Islam Sempurna, Kenikmatan Sempurna
Satu-satunya cara agar manusia hidup bahagia dan damai tanpa konflik, adalah dengan menyelaraskan dua dimensi ridha tersebut. Pilihannya ada dua, ridha Allah disesuaikan dengan ridha sosial, atau kebalikannya ridha sosial disesuaikan dengan ridha Allah.
Pilihan pertama tidak mungkin di mata seorang mukmin, sebab Allah itu Pencipta, Pemelihara dan Raja alam semesta, tidak mungkin untuk diletakkan sebagai sub-ordinat dari sosial dan menyesuaikan aturan sosial. Hanya kaum tak beriman yang berani merendahkan ridha Allah di bawah ridha sosial.
Pilihan kedua mungkin, meski sulit. Sudah sepatutnya manusia tunduk kepada Rabbul Alamin. Tapi para penguasa sosial pasti melawan. Dan perlawanannya serius, tak mempan negosiasi. Mesti dikalahkan dulu oleh orang-orang beriman baru mau menerima.
Ketika Islam menang melawan jahiliyah, Allah menyebut momentum itu sebagai “sempurnanya nikmat Allah untuk orang-orang beriman”. Sebab jika sebelumnya mereka tidak bahagia, lantaran dipaksa menuruti ridha sosial sambil mengabaikan ridha Allah, maka dengan kemenangan itu ridha sosial bisa diselaraskan secara total dengan ridha Allah. Seorang mukmin dalam melaksanakan semua tuntutan keimanannya, dinyatakan legal konstitusional oleh sosial. Maka dalam satu perbuatan ia mendapat ridha Allah sekaligus ridha sosial. Hidup yang nikimat. Kenikmatan sempurna. Puncak kenikmatan.
الْيَوْمَ أَكْمَلْتُ لَكُمْ دِينَكُمْ وَأَتْمَمْتُ عَلَيْكُمْ نِعْمَتِي وَرَضِيتُ لَكُمُ الْإِسْلَامَ دِينًا [المائدة:3]
Pada hari ini Aku sempurnakan agamamu untukmu, Aku lengkapkan nikmat-Ku untukmu, dan Aku ridhai Islam sebagai ideologi bagimu. (QS. Al-Maidah: 3)

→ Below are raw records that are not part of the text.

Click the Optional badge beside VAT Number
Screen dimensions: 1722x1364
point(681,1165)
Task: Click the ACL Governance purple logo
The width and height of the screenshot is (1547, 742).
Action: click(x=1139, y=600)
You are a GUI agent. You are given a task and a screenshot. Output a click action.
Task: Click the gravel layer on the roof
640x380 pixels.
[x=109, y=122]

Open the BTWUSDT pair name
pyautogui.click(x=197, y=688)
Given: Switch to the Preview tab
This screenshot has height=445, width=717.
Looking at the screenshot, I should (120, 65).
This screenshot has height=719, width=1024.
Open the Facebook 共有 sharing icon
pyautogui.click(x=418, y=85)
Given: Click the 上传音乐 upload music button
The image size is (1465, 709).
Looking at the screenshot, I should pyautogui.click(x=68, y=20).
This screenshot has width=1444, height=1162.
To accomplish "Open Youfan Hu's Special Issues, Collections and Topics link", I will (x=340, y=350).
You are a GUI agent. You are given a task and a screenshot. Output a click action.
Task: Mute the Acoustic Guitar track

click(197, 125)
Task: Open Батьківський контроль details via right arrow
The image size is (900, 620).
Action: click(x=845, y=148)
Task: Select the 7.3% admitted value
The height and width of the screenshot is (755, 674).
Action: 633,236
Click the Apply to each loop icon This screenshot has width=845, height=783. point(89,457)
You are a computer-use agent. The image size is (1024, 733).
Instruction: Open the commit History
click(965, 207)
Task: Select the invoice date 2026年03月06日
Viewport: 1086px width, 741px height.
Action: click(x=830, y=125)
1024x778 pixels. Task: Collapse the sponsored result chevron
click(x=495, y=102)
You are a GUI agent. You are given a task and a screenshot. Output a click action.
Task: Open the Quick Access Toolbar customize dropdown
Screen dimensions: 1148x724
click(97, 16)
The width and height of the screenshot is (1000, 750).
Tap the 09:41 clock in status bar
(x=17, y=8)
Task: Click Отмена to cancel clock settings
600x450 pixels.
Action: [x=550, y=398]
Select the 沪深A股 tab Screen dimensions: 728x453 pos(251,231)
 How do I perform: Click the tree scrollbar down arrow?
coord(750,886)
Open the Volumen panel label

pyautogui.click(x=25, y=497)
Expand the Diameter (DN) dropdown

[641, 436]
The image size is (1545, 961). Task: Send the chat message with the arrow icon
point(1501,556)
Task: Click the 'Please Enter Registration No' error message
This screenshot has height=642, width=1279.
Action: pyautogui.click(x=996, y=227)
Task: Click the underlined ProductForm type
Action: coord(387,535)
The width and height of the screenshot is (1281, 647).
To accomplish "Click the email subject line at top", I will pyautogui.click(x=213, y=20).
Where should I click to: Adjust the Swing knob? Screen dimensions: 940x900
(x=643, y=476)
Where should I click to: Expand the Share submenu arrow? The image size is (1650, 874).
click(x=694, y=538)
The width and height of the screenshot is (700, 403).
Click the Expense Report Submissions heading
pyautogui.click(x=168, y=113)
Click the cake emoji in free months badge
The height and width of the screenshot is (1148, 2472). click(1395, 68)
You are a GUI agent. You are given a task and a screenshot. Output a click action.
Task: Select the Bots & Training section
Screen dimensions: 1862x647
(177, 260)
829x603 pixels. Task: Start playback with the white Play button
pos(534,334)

Ayat ini menerangkan, kekalahan kekafiran dan kemenangan Islam merupakan situasi yang diperlukan untuk sempurnanya Islam, lengkapnya nikmat, dan diridhainya Islam sebagai ideologi. Sebab dengan itu, umat Islam menjadi bebas untuk menghamba kepada Allah, dan penghambaan itu dinilai legal konstitusional secara sosial. Hidup dalam situasi seperti ini merupakan hidup paling nikmat.
Sebaliknya, jika umat Islam dalam menghamba kepada Allah dinilai tidak legal dan melanggar konstitusi sosial, maka situasi itu lebih mirip di neraka. Panas terus. Gak ada damainya. Jadi tidak bahagia. Jadi tidak nikmat.
Tak ada jalan menuju nikmat sempurna, baik di dunia maupun di akhirat, kecuali dengan berjuang mengalahkan kekafiran-jahiliyah. Agar dengan kalahnya mereka, ridha sosial bisa diselaraskan dengan ridha Allah. Sebab memang tidak mungkin dibalik, ridha Allah yang harus nurut kepada ridha sosial. Ini harga mati yang tak bisa ditawar!